▸ TASK REQUIREMENTS:
From the line that includes "Where should I" to the last line of the data, quote each line precisely; both boundary lines belong in the answer.

[Collection entries]
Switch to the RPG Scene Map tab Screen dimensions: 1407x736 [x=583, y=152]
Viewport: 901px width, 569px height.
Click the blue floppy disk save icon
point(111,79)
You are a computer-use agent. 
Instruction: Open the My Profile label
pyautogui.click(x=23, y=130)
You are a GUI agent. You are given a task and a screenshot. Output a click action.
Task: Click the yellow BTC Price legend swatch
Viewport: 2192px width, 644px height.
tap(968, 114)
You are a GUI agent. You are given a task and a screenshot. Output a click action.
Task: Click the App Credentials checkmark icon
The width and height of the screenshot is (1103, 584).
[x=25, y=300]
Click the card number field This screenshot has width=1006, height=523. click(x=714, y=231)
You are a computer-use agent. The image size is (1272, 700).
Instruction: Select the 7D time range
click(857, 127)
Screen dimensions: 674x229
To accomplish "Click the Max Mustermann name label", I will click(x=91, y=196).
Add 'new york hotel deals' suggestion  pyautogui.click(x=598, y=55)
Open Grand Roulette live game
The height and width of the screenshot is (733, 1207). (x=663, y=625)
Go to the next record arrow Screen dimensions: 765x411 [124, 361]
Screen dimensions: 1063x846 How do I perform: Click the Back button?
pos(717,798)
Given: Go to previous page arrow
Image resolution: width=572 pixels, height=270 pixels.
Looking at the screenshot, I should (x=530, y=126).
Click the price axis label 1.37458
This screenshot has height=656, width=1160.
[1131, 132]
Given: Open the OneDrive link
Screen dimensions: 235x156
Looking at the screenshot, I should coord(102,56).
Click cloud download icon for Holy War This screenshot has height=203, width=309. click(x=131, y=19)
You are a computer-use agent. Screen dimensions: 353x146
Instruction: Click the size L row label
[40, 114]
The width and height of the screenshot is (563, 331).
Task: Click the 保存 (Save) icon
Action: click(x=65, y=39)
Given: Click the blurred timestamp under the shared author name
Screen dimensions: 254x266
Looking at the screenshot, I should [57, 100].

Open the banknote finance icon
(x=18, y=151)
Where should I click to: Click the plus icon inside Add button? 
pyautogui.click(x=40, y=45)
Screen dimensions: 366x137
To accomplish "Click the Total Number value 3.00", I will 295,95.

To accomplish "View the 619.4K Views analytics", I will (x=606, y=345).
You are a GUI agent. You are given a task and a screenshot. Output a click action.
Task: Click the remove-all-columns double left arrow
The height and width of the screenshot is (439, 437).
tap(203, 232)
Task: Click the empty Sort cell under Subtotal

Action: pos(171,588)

▸ EXERCISE RESPONSE:
Where should I click to: Click the plus icon inside Add button? 
pyautogui.click(x=40, y=45)
Screen dimensions: 366x137
To accomplish "Click the Total Number value 3.00", I will 295,95.

To accomplish "View the 619.4K Views analytics", I will (x=606, y=345).
You are a GUI agent. You are given a task and a screenshot. Output a click action.
Task: Click the remove-all-columns double left arrow
The height and width of the screenshot is (439, 437).
tap(203, 232)
Task: Click the empty Sort cell under Subtotal

Action: pos(171,588)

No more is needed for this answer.